TASK ITEM →
Reprint the whole of the data exactly.

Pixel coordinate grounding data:
================

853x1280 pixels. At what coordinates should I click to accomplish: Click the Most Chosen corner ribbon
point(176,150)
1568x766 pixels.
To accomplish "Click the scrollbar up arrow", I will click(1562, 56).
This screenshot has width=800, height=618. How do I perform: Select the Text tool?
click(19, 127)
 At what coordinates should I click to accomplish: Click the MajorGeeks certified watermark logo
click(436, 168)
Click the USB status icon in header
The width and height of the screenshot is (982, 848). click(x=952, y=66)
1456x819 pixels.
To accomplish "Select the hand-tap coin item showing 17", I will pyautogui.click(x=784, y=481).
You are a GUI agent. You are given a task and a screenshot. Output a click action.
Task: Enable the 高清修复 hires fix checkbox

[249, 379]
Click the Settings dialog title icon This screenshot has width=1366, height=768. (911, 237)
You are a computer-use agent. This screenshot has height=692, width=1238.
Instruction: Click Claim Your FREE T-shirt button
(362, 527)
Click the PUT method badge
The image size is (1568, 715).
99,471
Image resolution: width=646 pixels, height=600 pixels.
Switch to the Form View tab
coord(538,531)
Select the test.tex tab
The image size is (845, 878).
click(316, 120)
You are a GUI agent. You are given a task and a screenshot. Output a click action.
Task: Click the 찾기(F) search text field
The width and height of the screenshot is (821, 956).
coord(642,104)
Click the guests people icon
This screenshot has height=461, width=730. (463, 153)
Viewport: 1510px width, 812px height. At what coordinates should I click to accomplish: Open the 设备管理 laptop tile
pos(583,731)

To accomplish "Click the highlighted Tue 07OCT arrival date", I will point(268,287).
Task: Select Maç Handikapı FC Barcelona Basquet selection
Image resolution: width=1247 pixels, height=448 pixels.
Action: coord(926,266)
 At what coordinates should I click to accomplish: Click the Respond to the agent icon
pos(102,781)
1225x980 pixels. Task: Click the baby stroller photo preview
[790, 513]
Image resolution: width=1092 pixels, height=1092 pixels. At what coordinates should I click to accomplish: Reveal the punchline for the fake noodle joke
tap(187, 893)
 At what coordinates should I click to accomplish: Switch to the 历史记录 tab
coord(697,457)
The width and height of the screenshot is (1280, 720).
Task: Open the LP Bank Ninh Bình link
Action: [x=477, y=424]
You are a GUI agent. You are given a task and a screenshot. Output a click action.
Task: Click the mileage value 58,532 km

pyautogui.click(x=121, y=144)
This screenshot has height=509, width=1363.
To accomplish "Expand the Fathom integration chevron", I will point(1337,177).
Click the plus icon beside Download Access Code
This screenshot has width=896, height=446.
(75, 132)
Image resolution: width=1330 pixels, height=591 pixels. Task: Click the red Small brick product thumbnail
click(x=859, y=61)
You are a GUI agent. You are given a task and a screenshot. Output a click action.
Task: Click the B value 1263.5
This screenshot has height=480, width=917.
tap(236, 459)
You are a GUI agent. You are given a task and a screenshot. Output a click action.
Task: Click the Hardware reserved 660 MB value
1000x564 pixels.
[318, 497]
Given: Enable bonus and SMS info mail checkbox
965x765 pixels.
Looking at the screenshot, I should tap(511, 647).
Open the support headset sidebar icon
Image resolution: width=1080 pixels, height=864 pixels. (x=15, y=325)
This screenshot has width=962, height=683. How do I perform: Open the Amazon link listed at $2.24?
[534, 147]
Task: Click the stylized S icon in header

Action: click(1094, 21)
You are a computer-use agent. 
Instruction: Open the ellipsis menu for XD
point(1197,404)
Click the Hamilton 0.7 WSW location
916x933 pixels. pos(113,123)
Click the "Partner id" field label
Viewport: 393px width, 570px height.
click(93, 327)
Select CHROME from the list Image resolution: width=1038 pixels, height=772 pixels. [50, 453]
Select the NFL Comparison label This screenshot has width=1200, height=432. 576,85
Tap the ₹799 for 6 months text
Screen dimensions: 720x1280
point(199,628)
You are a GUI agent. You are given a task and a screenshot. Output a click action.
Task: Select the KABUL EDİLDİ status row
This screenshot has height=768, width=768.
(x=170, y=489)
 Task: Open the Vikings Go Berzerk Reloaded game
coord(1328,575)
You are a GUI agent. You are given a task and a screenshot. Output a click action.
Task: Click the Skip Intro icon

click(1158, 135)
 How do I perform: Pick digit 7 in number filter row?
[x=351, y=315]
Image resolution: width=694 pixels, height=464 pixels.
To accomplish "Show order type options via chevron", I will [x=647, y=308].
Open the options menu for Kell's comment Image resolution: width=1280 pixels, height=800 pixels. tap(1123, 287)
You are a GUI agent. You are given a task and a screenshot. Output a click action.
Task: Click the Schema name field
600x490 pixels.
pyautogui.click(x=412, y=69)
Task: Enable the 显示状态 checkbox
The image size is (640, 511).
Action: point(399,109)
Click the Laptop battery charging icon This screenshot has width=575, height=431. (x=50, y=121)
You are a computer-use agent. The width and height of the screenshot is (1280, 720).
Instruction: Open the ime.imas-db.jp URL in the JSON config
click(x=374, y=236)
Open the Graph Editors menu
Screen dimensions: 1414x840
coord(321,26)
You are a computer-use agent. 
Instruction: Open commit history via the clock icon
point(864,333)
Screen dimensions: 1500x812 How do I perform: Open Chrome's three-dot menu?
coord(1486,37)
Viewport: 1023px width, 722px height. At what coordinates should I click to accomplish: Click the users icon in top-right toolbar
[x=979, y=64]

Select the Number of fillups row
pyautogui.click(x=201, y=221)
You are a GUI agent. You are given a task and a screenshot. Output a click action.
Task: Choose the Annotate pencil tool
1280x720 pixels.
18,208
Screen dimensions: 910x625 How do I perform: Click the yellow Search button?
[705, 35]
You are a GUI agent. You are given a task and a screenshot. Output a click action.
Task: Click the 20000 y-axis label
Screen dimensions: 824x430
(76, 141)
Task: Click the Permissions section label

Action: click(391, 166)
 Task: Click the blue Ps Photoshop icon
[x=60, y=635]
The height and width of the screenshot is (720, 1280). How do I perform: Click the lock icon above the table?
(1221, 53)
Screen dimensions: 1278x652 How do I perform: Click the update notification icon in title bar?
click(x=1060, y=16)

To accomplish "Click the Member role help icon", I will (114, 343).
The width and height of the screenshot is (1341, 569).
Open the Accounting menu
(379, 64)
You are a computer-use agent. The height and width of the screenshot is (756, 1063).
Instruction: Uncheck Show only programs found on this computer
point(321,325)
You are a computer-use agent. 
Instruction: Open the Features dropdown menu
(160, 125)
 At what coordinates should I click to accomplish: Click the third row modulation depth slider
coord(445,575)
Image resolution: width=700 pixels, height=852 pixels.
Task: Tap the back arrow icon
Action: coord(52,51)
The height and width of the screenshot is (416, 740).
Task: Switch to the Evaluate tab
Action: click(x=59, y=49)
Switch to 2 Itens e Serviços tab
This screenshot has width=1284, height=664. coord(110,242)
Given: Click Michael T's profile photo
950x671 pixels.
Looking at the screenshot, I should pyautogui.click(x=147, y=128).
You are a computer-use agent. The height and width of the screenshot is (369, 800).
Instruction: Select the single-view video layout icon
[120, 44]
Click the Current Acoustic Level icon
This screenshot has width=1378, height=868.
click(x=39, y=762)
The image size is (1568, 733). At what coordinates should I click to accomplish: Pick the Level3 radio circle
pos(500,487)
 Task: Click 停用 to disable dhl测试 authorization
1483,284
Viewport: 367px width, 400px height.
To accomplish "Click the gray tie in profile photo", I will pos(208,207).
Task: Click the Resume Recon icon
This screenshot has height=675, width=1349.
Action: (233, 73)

================

ANSWER TO THE EXERCISE →
853x1280 pixels. At what coordinates should I click to accomplish: Click the Most Chosen corner ribbon
point(176,150)
1568x766 pixels.
To accomplish "Click the scrollbar up arrow", I will click(1562, 56).
This screenshot has width=800, height=618. How do I perform: Select the Text tool?
click(19, 127)
 At what coordinates should I click to accomplish: Click the MajorGeeks certified watermark logo
click(436, 168)
Click the USB status icon in header
The width and height of the screenshot is (982, 848). click(x=952, y=66)
1456x819 pixels.
To accomplish "Select the hand-tap coin item showing 17", I will pyautogui.click(x=784, y=481).
You are a GUI agent. You are given a task and a screenshot. Output a click action.
Task: Enable the 高清修复 hires fix checkbox

[249, 379]
Click the Settings dialog title icon This screenshot has width=1366, height=768. (911, 237)
You are a computer-use agent. This screenshot has height=692, width=1238.
Instruction: Click Claim Your FREE T-shirt button
(362, 527)
Click the PUT method badge
The image size is (1568, 715).
99,471
Image resolution: width=646 pixels, height=600 pixels.
Switch to the Form View tab
coord(538,531)
Select the test.tex tab
The image size is (845, 878).
click(316, 120)
You are a GUI agent. You are given a task and a screenshot. Output a click action.
Task: Click the 찾기(F) search text field
The width and height of the screenshot is (821, 956).
coord(642,104)
Click the guests people icon
This screenshot has height=461, width=730. (463, 153)
Viewport: 1510px width, 812px height. At what coordinates should I click to accomplish: Open the 设备管理 laptop tile
pos(583,731)

To accomplish "Click the highlighted Tue 07OCT arrival date", I will point(268,287).
Task: Select Maç Handikapı FC Barcelona Basquet selection
Image resolution: width=1247 pixels, height=448 pixels.
Action: coord(926,266)
 At what coordinates should I click to accomplish: Click the Respond to the agent icon
pos(102,781)
1225x980 pixels. Task: Click the baby stroller photo preview
[790, 513]
Image resolution: width=1092 pixels, height=1092 pixels. At what coordinates should I click to accomplish: Reveal the punchline for the fake noodle joke
tap(187, 893)
 At what coordinates should I click to accomplish: Switch to the 历史记录 tab
coord(697,457)
The width and height of the screenshot is (1280, 720).
Task: Open the LP Bank Ninh Bình link
Action: [x=477, y=424]
You are a GUI agent. You are given a task and a screenshot. Output a click action.
Task: Click the mileage value 58,532 km

pyautogui.click(x=121, y=144)
This screenshot has height=509, width=1363.
To accomplish "Expand the Fathom integration chevron", I will point(1337,177).
Click the plus icon beside Download Access Code
This screenshot has width=896, height=446.
(75, 132)
Image resolution: width=1330 pixels, height=591 pixels. Task: Click the red Small brick product thumbnail
click(x=859, y=61)
You are a GUI agent. You are given a task and a screenshot. Output a click action.
Task: Click the B value 1263.5
This screenshot has height=480, width=917.
tap(236, 459)
You are a GUI agent. You are given a task and a screenshot. Output a click action.
Task: Click the Hardware reserved 660 MB value
1000x564 pixels.
[318, 497]
Given: Enable bonus and SMS info mail checkbox
965x765 pixels.
Looking at the screenshot, I should tap(511, 647).
Open the support headset sidebar icon
Image resolution: width=1080 pixels, height=864 pixels. (x=15, y=325)
This screenshot has width=962, height=683. How do I perform: Open the Amazon link listed at $2.24?
[534, 147]
Task: Click the stylized S icon in header

Action: click(1094, 21)
You are a computer-use agent. 
Instruction: Open the ellipsis menu for XD
point(1197,404)
Click the Hamilton 0.7 WSW location
916x933 pixels. pos(113,123)
Click the "Partner id" field label
Viewport: 393px width, 570px height.
click(93, 327)
Select CHROME from the list Image resolution: width=1038 pixels, height=772 pixels. [50, 453]
Select the NFL Comparison label This screenshot has width=1200, height=432. 576,85
Tap the ₹799 for 6 months text
Screen dimensions: 720x1280
point(199,628)
You are a GUI agent. You are given a task and a screenshot. Output a click action.
Task: Select the KABUL EDİLDİ status row
This screenshot has height=768, width=768.
(x=170, y=489)
 Task: Open the Vikings Go Berzerk Reloaded game
coord(1328,575)
You are a GUI agent. You are given a task and a screenshot. Output a click action.
Task: Click the Skip Intro icon

click(1158, 135)
 How do I perform: Pick digit 7 in number filter row?
[x=351, y=315]
Image resolution: width=694 pixels, height=464 pixels.
To accomplish "Show order type options via chevron", I will [x=647, y=308].
Open the options menu for Kell's comment Image resolution: width=1280 pixels, height=800 pixels. tap(1123, 287)
You are a GUI agent. You are given a task and a screenshot. Output a click action.
Task: Click the Schema name field
600x490 pixels.
pyautogui.click(x=412, y=69)
Task: Enable the 显示状态 checkbox
The image size is (640, 511).
Action: point(399,109)
Click the Laptop battery charging icon This screenshot has width=575, height=431. (x=50, y=121)
You are a computer-use agent. The width and height of the screenshot is (1280, 720).
Instruction: Open the ime.imas-db.jp URL in the JSON config
click(x=374, y=236)
Open the Graph Editors menu
Screen dimensions: 1414x840
coord(321,26)
You are a computer-use agent. 
Instruction: Open commit history via the clock icon
point(864,333)
Screen dimensions: 1500x812 How do I perform: Open Chrome's three-dot menu?
coord(1486,37)
Viewport: 1023px width, 722px height. At what coordinates should I click to accomplish: Click the users icon in top-right toolbar
[x=979, y=64]

Select the Number of fillups row
pyautogui.click(x=201, y=221)
You are a GUI agent. You are given a task and a screenshot. Output a click action.
Task: Choose the Annotate pencil tool
1280x720 pixels.
18,208
Screen dimensions: 910x625 How do I perform: Click the yellow Search button?
[705, 35]
You are a GUI agent. You are given a task and a screenshot. Output a click action.
Task: Click the 20000 y-axis label
Screen dimensions: 824x430
(76, 141)
Task: Click the Permissions section label

Action: click(391, 166)
 Task: Click the blue Ps Photoshop icon
[x=60, y=635]
The height and width of the screenshot is (720, 1280). How do I perform: Click the lock icon above the table?
(1221, 53)
Screen dimensions: 1278x652 How do I perform: Click the update notification icon in title bar?
click(x=1060, y=16)

To accomplish "Click the Member role help icon", I will (114, 343).
The width and height of the screenshot is (1341, 569).
Open the Accounting menu
(379, 64)
You are a computer-use agent. The height and width of the screenshot is (756, 1063).
Instruction: Uncheck Show only programs found on this computer
point(321,325)
You are a computer-use agent. 
Instruction: Open the Features dropdown menu
(160, 125)
 At what coordinates should I click to accomplish: Click the third row modulation depth slider
coord(445,575)
Image resolution: width=700 pixels, height=852 pixels.
Task: Tap the back arrow icon
Action: coord(52,51)
The height and width of the screenshot is (416, 740).
Task: Switch to the Evaluate tab
Action: click(x=59, y=49)
Switch to 2 Itens e Serviços tab
This screenshot has width=1284, height=664. coord(110,242)
Given: Click Michael T's profile photo
950x671 pixels.
Looking at the screenshot, I should pyautogui.click(x=147, y=128).
You are a computer-use agent. The height and width of the screenshot is (369, 800).
Instruction: Select the single-view video layout icon
[120, 44]
Click the Current Acoustic Level icon
This screenshot has width=1378, height=868.
click(x=39, y=762)
The image size is (1568, 733). At what coordinates should I click to accomplish: Pick the Level3 radio circle
pos(500,487)
 Task: Click 停用 to disable dhl测试 authorization
1483,284
Viewport: 367px width, 400px height.
To accomplish "Click the gray tie in profile photo", I will pos(208,207).
Task: Click the Resume Recon icon
This screenshot has height=675, width=1349.
Action: (233, 73)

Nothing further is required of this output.